■ **What the task asks**:
Everything from the line containing "Screen dimensions: 553x414" to the last line of the listing below, inclusive, is what you should output, exactly as it appears.

■ **Material for this task**:
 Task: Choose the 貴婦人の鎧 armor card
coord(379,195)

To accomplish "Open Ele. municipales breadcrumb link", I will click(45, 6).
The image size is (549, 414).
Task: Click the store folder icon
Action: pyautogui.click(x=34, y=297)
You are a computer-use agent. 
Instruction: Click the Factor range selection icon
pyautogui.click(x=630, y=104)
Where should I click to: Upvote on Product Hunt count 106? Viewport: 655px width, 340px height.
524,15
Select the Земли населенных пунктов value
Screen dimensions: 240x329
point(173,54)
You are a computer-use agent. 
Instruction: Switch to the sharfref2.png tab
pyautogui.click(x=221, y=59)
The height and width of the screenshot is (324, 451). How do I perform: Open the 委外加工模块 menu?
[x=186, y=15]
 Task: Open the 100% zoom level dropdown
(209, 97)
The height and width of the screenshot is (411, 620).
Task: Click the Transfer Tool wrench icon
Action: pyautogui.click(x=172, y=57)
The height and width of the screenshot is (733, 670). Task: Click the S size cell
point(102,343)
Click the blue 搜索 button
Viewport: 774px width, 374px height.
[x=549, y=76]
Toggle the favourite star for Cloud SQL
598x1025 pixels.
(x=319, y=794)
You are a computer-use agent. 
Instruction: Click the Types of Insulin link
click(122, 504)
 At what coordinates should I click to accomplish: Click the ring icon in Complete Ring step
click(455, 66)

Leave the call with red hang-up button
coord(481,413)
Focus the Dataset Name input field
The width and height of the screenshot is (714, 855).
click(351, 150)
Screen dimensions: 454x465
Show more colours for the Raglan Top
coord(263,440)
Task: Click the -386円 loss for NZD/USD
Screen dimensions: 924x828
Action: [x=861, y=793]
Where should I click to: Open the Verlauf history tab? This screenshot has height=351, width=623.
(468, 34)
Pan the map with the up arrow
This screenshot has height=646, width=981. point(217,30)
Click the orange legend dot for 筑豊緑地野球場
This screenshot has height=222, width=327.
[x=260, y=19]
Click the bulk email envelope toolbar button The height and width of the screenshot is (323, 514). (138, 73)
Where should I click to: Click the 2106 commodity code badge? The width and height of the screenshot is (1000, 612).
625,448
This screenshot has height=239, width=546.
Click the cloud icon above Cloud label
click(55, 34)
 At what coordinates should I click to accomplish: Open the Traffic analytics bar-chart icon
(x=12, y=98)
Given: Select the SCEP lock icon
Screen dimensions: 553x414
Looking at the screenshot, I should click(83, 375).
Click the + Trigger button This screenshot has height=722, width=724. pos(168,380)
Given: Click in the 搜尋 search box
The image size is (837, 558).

■ **Task result**:
Screen dimensions: 553x414
Looking at the screenshot, I should click(83, 375).
Click the + Trigger button This screenshot has height=722, width=724. pos(168,380)
Given: Click in the 搜尋 search box
The image size is (837, 558).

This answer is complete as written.